Untreated Gluten Sensitivity in Mother May Link to Schizophrenia in Child
We all know that celiac disease and gluten sensitivity are insidious creatures with far-reaching consequences for our health. We are warned that letting our gluten issues go untreated (by a gluten-free diet) can lead to anything and everything from cancer to osteoporosis to depression.
Scarily enough, a new study indicates that the effects of maintaining a gluten-full diet for people who should be avoiding gluten can be even more far reaching than that. In a nutshell, according to PsychCentral:
Babies whose mothers had abnormally high levels of antibodies to the wheat protein gluten had almost double the risk of developing schizophrenia later in life, compared to children with normal levels of gluten antibodies.
The study comes out of the Karolinska Institutet in Sweden and Johns Hopkins Children’s Center in Baltimore, and examined the records of 764 birth records / blood samples of Swedish babies born between 1975 and 1985. The samples were tested for IgG antibodies to milk and wheat; because antibodies are shared between mother and unborn child, high IgG levels in the child indicate a sensitivity in the mother.

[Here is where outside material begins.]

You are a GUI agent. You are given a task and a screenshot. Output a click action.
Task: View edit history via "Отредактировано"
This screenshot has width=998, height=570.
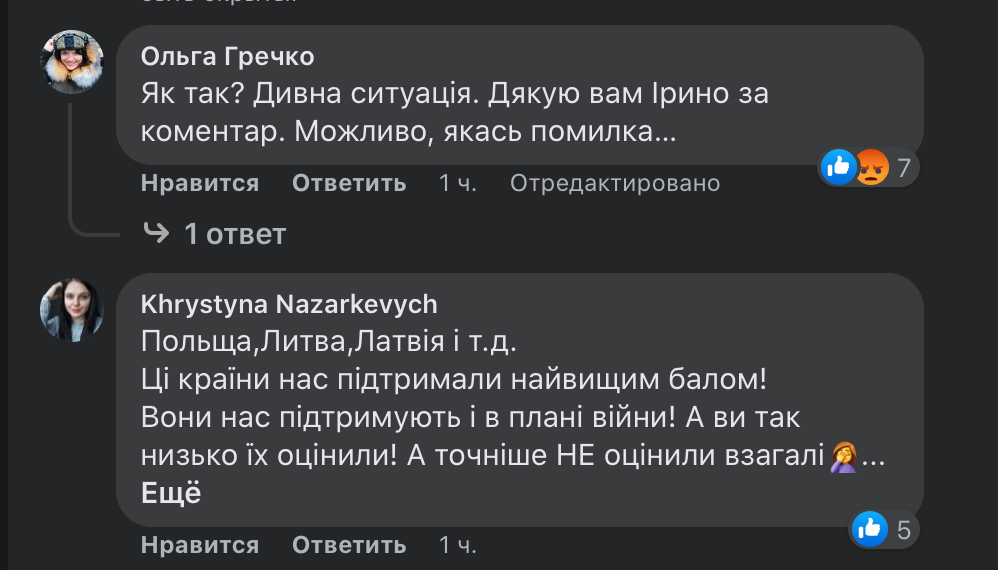coord(615,183)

Of the 764 babies, about 211 (approximately 25%) developed some form of non-affective psychosis, for example schizophrenia. The babies whose mothers had high levels of antibodies to wheat were more at risk — almost by double — of developing schizophrenia.
Researchers were careful to note that they found a link, and not necessarily a causation. This particular study was published in The American Journal of Psychiatry; follow-up studies are being planned, and we’ll of course continue to keep you posted.

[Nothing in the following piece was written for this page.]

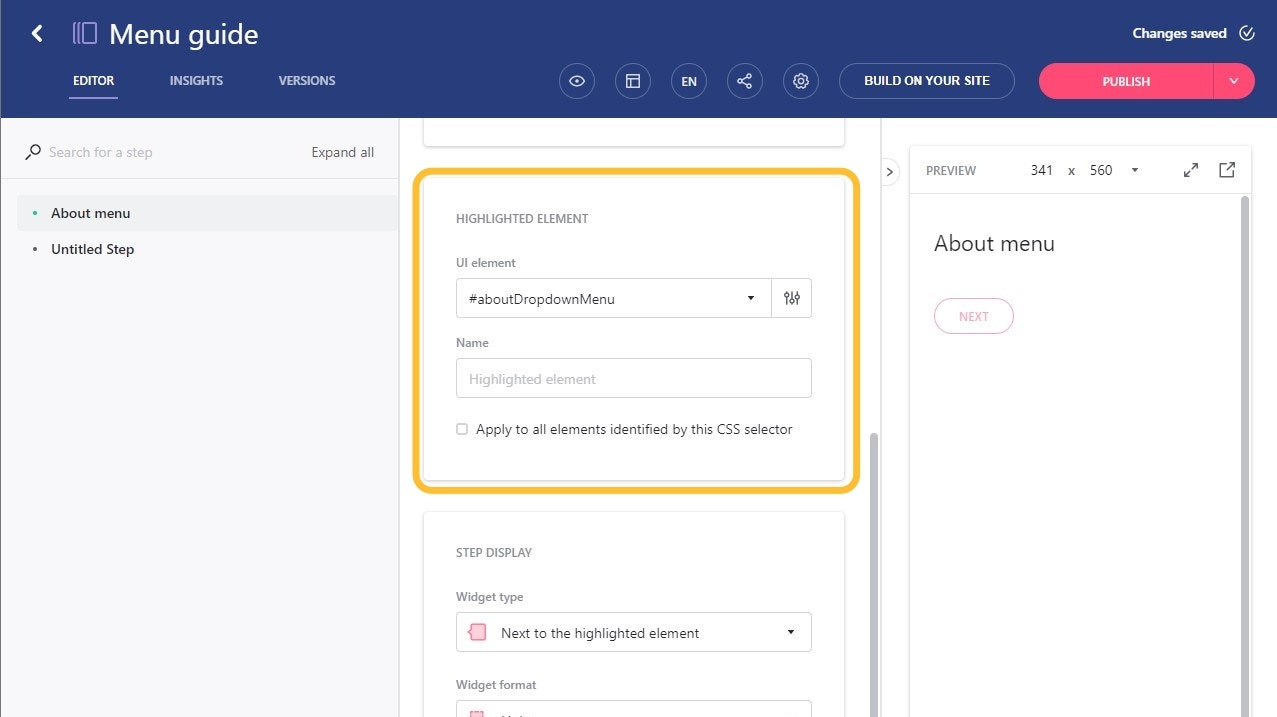The image size is (1277, 717).
Task: Publish the Menu guide
Action: [x=1125, y=81]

There is something wrong with the data in this report. It appears to say that 25% of the sample of babies overall grew up to have schizophrenia or other psychosis. That can’t be right since overall only .5 to 1 percent of the general population is affected by schizophrenia or other psychosis in any given country (and this number is similar from country to country). According to your story, fully half of babies born to people with antibodies to wheat would grow up to have psychosis/schizophrenia. That clearly is not true, and to suggest that it is seems alarmist and irresponsible.